> _What to produce_:
Repeat the full listing, word for word.

> _Data extracts_:
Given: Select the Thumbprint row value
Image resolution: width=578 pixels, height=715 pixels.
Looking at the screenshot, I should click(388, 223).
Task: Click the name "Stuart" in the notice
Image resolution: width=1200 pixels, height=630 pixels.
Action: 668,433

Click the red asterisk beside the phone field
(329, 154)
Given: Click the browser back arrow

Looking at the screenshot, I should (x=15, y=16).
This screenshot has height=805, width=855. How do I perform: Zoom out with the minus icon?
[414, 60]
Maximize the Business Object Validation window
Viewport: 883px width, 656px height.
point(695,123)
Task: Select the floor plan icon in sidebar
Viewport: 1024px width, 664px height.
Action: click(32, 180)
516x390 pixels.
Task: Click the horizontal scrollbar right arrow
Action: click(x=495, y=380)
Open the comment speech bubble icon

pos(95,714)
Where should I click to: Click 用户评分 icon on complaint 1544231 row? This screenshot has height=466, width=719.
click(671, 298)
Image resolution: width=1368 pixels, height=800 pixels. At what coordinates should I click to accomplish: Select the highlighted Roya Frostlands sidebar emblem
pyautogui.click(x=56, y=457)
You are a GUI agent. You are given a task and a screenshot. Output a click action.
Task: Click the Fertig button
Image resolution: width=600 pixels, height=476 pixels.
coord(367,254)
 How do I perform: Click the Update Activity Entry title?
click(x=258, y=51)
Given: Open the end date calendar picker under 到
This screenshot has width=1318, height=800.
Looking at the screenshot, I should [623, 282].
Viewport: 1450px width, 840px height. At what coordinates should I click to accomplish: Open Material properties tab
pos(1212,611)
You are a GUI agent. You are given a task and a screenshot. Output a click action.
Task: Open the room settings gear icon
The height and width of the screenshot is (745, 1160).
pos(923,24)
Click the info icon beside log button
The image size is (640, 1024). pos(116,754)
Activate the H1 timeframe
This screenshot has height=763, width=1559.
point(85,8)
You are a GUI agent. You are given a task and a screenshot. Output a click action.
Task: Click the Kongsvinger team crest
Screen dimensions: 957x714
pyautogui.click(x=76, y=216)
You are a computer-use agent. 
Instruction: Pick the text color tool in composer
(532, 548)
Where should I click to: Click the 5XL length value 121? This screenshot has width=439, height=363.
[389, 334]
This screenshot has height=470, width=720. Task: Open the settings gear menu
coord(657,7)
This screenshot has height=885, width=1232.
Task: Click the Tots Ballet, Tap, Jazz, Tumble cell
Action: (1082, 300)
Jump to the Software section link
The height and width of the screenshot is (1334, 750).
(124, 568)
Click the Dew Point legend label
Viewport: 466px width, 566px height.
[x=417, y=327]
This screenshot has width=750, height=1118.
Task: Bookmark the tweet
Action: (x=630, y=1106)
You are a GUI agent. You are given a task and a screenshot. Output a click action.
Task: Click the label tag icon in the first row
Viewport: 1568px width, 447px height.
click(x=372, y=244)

> _Response to the exercise_:
Given: Select the Thumbprint row value
Image resolution: width=578 pixels, height=715 pixels.
Looking at the screenshot, I should click(388, 223).
Task: Click the name "Stuart" in the notice
Image resolution: width=1200 pixels, height=630 pixels.
Action: 668,433

Click the red asterisk beside the phone field
(329, 154)
Given: Click the browser back arrow

Looking at the screenshot, I should (x=15, y=16).
This screenshot has height=805, width=855. How do I perform: Zoom out with the minus icon?
[414, 60]
Maximize the Business Object Validation window
Viewport: 883px width, 656px height.
point(695,123)
Task: Select the floor plan icon in sidebar
Viewport: 1024px width, 664px height.
Action: click(32, 180)
516x390 pixels.
Task: Click the horizontal scrollbar right arrow
Action: click(x=495, y=380)
Open the comment speech bubble icon

pos(95,714)
Where should I click to: Click 用户评分 icon on complaint 1544231 row? This screenshot has height=466, width=719.
click(671, 298)
Image resolution: width=1368 pixels, height=800 pixels. At what coordinates should I click to accomplish: Select the highlighted Roya Frostlands sidebar emblem
pyautogui.click(x=56, y=457)
You are a GUI agent. You are given a task and a screenshot. Output a click action.
Task: Click the Fertig button
Image resolution: width=600 pixels, height=476 pixels.
coord(367,254)
 How do I perform: Click the Update Activity Entry title?
click(x=258, y=51)
Given: Open the end date calendar picker under 到
This screenshot has width=1318, height=800.
Looking at the screenshot, I should [623, 282].
Viewport: 1450px width, 840px height. At what coordinates should I click to accomplish: Open Material properties tab
pos(1212,611)
You are a GUI agent. You are given a task and a screenshot. Output a click action.
Task: Open the room settings gear icon
The height and width of the screenshot is (745, 1160).
pos(923,24)
Click the info icon beside log button
The image size is (640, 1024). pos(116,754)
Activate the H1 timeframe
This screenshot has height=763, width=1559.
point(85,8)
You are a GUI agent. You are given a task and a screenshot. Output a click action.
Task: Click the Kongsvinger team crest
Screen dimensions: 957x714
pyautogui.click(x=76, y=216)
You are a computer-use agent. 
Instruction: Pick the text color tool in composer
(532, 548)
Where should I click to: Click the 5XL length value 121? This screenshot has width=439, height=363.
[389, 334]
This screenshot has height=470, width=720. Task: Open the settings gear menu
coord(657,7)
This screenshot has height=885, width=1232.
Task: Click the Tots Ballet, Tap, Jazz, Tumble cell
Action: (1082, 300)
Jump to the Software section link
The height and width of the screenshot is (1334, 750).
(124, 568)
Click the Dew Point legend label
Viewport: 466px width, 566px height.
[x=417, y=327]
This screenshot has width=750, height=1118.
Task: Bookmark the tweet
Action: (x=630, y=1106)
You are a GUI agent. You are given a task and a screenshot. Output a click action.
Task: Click the label tag icon in the first row
Viewport: 1568px width, 447px height.
click(x=372, y=244)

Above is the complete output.